In the sea of New Year’s “resolutioners,” the glue that holds your facility together is your staff. And even though a new year typically brings many changes to your facility, your staff should be something that remains constant. This holds true during any part of the year, but between the months of December and February, staff continuity is even more critical.
“This is simple — think of a restaurant or store where the staff know you, your family, and your story,” explained Courtney Harrness, a senior executive director at the YMCA of the Twin Cities. “Now think about why you keep going there, and if you would still go if nobody knew you.”
If a new member comes to your facility in January and some of the staff members they met have left by February, their sense of connection to your organization could be diminished. Keeping your best employees is not only an operational advantage, but a cultural one.

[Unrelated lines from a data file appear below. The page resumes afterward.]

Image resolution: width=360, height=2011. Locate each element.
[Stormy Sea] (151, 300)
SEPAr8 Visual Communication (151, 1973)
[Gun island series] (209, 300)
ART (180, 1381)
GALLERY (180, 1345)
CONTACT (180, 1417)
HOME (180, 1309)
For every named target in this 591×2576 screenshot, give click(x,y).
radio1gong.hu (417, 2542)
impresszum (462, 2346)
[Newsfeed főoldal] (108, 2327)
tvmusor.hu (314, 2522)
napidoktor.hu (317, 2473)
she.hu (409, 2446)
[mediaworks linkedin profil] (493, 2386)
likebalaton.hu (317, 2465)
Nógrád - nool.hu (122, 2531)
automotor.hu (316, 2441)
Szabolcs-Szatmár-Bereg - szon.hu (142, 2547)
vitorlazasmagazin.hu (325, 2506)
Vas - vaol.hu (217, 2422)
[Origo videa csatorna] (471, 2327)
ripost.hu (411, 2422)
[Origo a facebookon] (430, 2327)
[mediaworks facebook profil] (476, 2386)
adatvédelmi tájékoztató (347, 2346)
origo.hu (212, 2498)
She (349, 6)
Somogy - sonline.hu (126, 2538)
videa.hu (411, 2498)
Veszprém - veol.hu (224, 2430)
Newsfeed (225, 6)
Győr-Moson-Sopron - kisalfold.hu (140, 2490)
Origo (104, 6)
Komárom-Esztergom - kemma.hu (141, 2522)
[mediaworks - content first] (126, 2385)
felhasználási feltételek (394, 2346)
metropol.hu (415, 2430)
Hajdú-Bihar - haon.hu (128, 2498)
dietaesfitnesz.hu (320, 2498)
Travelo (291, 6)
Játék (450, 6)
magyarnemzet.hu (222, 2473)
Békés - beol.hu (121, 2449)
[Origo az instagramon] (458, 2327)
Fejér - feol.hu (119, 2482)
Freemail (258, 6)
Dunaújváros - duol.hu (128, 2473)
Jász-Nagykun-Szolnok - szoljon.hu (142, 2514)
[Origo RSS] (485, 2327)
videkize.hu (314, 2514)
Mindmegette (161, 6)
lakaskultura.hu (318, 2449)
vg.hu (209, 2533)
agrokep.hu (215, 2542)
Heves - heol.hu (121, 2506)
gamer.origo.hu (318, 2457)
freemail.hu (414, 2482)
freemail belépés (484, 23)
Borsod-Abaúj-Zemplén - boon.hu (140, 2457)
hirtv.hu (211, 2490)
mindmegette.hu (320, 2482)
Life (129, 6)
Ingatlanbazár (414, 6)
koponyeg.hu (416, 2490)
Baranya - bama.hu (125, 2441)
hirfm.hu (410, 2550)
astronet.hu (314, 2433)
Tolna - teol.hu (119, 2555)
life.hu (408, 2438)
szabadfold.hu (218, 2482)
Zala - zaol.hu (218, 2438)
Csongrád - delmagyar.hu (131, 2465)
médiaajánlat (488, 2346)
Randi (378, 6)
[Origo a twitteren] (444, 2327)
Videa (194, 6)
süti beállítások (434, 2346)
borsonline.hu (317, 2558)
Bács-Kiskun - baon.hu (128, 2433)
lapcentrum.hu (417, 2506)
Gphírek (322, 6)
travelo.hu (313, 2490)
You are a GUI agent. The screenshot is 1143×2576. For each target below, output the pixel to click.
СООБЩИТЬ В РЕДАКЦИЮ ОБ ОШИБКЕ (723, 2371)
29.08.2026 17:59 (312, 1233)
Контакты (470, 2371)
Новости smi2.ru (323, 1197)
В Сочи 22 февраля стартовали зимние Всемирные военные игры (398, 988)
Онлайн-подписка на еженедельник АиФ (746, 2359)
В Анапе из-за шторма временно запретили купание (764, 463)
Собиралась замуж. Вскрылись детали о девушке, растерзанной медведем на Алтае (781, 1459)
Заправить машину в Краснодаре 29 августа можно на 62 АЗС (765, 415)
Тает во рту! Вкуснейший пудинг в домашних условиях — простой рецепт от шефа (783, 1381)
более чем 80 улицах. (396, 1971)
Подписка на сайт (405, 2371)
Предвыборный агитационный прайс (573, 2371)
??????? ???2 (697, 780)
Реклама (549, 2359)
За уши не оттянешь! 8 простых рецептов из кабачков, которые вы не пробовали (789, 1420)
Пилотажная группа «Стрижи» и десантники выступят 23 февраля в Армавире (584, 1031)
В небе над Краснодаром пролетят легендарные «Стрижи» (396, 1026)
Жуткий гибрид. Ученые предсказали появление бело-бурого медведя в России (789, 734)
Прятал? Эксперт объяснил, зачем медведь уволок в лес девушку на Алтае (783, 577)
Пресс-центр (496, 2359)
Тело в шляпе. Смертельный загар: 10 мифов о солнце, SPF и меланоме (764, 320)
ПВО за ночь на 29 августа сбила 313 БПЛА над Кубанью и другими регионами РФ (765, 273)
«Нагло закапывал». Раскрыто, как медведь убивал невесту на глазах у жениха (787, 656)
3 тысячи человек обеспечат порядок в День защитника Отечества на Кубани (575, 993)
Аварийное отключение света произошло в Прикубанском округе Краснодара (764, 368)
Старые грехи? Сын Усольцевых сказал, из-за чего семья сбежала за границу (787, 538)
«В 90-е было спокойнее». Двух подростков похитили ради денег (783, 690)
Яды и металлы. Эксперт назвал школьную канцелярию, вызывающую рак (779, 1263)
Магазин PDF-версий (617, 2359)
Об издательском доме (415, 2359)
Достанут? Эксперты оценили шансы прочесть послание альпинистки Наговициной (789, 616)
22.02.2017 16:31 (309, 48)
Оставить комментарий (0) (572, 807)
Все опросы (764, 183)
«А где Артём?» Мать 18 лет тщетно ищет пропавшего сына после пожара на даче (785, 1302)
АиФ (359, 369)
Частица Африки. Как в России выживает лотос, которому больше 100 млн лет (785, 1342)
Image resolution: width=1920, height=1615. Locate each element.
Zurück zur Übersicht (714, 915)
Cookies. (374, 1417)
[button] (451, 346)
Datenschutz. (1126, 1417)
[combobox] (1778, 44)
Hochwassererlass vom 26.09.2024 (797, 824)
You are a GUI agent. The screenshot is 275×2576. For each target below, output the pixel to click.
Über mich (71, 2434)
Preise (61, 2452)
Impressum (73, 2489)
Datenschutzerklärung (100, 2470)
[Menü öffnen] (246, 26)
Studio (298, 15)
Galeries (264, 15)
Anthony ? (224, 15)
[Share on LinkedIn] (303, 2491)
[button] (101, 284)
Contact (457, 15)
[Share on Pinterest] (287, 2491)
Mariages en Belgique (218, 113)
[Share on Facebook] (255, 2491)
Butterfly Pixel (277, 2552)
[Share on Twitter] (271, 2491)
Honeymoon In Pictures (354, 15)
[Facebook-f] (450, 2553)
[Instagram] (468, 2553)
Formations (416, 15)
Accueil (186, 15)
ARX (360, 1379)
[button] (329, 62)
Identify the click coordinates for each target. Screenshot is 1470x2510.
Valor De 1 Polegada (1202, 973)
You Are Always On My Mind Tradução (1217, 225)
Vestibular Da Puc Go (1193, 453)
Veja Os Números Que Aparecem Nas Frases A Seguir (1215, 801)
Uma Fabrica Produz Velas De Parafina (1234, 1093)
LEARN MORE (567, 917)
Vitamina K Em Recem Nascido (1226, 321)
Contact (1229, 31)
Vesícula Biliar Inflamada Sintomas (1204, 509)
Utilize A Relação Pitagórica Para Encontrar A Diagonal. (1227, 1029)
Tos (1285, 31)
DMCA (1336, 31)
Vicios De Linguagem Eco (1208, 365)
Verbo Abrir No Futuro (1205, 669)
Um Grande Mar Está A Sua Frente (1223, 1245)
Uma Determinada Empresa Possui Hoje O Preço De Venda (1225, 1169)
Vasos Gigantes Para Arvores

“If we can keep our passionate employees happier for longer, our community feels it and knows it,” said Harrness. “Our community will speak with their feet because they, like us, love consistency in staffing. Everything, from membership and programs to services and partnerships, gets stronger.”
How do you keep your best employees engaged for a long time? According to Harrness, the answer is to empower them for future success. “There is one specific area we can focus on to ensure we are keeping our employees engaged and with us over time: their path,” he said.
By providing a clear path to leadership positions and growth opportunities for your best employees, you improve your chances of retaining them. “The path we keep our passionate staff on today ensures a strong and impactful organization tomorrow,” said Harrness. “By creating this path, we’re fostering the next generation of leaders.”
So lay out a path for your employees — the passionate ones will gladly take on these new responsibilities. In fact, they’re likely already forging strong bonds with your members and helping establish your facility’s culture, so it’s imperative to keep them engaged in their work.
These leaders will not only help you thrive during the New Year’s rush, they will carry your organization to new heights for years to come.